───── ENTRIES SUPPLIED

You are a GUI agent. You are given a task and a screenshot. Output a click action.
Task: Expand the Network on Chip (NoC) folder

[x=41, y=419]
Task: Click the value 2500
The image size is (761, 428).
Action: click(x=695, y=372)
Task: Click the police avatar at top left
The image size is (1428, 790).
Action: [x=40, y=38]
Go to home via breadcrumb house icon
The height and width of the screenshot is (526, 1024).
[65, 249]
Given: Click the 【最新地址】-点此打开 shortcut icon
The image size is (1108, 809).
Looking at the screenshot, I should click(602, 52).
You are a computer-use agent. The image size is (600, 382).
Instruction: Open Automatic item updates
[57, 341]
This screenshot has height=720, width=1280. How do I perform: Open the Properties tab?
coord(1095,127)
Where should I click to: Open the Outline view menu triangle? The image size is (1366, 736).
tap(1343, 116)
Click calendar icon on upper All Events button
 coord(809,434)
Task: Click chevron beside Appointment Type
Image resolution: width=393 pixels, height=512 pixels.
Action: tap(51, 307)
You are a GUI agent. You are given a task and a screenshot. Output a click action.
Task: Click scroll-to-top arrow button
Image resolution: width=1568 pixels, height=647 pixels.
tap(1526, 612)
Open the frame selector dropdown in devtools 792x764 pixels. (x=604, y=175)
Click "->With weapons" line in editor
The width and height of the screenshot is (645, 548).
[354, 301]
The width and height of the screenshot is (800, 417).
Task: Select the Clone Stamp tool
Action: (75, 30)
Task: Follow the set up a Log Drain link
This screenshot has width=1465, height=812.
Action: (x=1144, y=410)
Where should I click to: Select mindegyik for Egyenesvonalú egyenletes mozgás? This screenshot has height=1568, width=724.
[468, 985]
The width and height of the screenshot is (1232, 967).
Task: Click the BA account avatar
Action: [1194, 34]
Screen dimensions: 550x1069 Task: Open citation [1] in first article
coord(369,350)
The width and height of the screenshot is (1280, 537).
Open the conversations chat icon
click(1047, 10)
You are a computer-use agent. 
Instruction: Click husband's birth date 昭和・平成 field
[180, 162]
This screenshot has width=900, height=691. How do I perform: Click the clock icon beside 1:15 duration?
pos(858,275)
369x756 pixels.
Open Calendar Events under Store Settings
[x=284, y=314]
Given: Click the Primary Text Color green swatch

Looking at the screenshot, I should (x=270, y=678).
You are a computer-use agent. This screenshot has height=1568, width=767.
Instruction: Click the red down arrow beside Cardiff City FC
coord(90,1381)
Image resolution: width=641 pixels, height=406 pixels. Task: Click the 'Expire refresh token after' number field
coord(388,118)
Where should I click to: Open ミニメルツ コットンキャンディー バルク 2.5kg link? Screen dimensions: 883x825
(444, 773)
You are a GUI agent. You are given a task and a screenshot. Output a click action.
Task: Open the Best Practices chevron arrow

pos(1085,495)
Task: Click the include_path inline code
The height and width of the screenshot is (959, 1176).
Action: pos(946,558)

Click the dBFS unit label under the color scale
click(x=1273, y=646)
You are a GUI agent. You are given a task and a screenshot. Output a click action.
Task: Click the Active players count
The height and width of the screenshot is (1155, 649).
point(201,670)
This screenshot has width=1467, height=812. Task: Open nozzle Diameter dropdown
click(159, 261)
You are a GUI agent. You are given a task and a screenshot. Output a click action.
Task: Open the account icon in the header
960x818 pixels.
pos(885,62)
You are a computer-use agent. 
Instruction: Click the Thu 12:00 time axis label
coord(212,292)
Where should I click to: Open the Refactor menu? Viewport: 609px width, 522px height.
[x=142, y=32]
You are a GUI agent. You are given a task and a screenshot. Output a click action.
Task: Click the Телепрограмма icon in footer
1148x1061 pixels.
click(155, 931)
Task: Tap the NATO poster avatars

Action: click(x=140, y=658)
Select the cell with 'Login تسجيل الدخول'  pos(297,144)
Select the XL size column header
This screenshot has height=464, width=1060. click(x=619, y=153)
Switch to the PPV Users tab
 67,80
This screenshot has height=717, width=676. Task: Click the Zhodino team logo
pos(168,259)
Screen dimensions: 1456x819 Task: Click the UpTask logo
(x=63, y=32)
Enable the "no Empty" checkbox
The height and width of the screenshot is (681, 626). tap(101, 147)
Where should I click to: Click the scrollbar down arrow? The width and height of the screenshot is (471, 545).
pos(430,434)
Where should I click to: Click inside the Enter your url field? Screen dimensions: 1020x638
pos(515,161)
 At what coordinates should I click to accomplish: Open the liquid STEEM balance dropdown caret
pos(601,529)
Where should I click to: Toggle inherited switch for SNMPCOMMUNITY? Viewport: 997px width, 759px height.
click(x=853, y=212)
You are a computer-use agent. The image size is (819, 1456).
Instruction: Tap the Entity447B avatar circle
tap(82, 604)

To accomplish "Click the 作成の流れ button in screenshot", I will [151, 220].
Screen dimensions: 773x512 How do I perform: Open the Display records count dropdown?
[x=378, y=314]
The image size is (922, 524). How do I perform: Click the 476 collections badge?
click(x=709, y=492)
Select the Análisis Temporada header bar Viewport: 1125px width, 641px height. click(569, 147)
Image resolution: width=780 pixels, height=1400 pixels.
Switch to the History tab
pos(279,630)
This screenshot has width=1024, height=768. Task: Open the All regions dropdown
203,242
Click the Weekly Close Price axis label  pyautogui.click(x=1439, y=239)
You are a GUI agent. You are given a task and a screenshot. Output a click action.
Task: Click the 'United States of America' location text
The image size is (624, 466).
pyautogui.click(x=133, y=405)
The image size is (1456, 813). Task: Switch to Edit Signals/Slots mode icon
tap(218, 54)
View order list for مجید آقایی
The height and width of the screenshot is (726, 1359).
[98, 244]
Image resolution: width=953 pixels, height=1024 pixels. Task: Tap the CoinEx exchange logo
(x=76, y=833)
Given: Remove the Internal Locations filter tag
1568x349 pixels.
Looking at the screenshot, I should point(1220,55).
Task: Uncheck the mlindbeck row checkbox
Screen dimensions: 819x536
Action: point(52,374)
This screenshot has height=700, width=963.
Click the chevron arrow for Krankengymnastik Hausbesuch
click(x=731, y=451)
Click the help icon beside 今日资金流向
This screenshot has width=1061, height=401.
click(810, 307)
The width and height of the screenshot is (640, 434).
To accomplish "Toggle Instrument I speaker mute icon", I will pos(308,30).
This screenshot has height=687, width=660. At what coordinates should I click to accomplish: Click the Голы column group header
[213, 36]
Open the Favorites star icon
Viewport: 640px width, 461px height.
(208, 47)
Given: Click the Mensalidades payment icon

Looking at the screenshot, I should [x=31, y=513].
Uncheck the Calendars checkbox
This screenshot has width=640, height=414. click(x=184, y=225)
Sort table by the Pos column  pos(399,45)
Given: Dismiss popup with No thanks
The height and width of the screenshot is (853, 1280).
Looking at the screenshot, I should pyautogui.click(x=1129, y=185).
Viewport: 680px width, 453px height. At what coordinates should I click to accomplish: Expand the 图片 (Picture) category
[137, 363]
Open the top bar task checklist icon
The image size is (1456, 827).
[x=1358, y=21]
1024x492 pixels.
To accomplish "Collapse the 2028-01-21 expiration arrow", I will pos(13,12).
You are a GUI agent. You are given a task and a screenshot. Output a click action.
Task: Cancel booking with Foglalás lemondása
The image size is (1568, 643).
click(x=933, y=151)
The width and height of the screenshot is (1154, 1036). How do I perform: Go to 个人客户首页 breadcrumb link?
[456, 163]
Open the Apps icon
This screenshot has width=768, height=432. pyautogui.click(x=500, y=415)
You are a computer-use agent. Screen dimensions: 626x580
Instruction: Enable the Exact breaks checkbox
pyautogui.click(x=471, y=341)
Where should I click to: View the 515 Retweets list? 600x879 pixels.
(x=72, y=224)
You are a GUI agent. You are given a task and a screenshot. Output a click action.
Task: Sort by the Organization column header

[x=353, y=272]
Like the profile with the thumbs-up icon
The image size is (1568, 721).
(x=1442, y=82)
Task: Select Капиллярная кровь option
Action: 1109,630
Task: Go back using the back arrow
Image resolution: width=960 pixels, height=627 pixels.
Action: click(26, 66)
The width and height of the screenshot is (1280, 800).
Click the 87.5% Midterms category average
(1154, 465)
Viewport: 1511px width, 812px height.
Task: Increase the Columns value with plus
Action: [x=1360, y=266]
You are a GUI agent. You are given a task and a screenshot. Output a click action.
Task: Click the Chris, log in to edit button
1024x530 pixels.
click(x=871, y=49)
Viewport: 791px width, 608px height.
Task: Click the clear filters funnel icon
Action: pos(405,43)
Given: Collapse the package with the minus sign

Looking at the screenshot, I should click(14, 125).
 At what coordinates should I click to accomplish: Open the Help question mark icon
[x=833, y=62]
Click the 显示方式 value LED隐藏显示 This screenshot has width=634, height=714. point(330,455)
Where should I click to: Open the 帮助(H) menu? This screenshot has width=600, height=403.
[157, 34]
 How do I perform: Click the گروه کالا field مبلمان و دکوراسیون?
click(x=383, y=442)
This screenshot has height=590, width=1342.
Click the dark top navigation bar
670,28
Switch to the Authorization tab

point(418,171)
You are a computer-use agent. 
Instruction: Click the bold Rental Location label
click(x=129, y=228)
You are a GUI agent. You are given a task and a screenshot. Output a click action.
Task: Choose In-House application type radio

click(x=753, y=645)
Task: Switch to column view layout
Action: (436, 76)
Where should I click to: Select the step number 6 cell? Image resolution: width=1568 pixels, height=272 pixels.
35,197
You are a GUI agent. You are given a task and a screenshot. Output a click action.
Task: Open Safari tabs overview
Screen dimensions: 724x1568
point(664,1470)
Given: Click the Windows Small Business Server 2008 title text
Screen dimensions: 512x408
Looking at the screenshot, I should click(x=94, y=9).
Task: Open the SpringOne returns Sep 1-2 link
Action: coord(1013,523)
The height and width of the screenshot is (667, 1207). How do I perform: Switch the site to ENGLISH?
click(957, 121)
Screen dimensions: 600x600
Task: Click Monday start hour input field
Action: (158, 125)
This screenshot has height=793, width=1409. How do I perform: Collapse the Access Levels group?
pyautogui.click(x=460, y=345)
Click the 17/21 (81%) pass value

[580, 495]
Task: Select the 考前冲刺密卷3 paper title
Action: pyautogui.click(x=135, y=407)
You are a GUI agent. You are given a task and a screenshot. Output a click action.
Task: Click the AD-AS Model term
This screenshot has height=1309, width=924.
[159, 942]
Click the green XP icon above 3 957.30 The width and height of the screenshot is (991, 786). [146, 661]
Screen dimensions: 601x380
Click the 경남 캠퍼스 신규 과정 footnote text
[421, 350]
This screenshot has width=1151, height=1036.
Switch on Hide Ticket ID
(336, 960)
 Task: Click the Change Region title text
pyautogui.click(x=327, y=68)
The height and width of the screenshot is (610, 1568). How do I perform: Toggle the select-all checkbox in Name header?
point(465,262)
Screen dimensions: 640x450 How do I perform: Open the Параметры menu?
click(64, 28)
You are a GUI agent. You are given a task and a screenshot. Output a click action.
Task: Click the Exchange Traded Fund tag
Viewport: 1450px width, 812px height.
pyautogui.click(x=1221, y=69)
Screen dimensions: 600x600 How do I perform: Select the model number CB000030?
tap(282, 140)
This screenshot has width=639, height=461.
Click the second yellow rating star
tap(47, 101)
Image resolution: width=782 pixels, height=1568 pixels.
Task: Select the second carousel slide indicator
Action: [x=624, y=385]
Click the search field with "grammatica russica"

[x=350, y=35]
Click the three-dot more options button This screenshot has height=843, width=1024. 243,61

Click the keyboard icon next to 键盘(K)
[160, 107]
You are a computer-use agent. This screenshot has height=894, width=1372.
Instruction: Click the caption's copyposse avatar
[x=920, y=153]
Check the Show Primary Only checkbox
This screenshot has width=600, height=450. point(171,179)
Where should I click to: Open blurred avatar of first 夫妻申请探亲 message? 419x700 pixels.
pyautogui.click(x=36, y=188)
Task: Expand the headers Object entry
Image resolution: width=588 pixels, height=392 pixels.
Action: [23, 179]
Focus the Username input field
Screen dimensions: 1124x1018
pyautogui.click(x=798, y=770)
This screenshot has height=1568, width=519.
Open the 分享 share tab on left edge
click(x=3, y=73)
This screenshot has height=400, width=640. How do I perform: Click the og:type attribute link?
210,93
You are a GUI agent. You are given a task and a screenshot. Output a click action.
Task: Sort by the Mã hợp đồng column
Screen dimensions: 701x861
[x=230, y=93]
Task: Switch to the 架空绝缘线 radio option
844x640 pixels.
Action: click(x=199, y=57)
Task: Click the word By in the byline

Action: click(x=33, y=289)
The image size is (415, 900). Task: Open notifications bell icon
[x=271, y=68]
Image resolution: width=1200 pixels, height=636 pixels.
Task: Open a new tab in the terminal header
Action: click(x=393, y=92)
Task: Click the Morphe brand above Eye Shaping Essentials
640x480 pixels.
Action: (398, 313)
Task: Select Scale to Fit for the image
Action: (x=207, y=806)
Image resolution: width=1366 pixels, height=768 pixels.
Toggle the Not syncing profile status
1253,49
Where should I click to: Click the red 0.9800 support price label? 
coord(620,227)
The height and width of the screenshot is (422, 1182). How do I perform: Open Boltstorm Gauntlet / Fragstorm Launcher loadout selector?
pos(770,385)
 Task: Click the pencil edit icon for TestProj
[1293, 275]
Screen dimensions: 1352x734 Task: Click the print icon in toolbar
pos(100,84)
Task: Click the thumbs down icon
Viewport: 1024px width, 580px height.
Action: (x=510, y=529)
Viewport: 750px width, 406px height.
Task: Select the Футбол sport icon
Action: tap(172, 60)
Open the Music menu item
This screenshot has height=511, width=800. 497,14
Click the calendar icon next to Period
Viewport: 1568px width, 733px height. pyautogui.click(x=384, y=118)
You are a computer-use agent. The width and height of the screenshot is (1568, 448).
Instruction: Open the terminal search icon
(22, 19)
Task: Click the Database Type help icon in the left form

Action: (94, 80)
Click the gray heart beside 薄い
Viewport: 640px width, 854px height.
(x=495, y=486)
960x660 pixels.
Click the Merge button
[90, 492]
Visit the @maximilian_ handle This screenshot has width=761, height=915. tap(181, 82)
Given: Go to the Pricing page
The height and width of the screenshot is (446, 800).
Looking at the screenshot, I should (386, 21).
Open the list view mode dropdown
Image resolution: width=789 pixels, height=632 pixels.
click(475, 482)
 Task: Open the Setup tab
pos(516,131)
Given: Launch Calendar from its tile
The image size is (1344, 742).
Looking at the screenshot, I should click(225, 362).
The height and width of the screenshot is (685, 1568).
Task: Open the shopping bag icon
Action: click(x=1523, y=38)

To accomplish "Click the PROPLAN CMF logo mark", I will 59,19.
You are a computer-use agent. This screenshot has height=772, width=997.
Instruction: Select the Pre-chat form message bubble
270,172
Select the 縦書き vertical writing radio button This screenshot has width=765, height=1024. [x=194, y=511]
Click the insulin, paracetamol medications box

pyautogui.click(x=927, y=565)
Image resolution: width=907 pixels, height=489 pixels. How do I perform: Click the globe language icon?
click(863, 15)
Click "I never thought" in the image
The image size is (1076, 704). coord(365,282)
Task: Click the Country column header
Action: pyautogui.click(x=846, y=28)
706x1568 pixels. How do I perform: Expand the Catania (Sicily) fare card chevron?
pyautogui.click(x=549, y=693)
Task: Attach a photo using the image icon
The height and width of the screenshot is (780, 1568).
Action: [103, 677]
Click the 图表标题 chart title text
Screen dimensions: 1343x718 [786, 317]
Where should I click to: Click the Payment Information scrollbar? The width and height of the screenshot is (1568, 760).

──────────

— WORK ORDER —
Check each line of the material above for "using", count those that have it, and answer with the number alone.

— TASK ANSWER —
2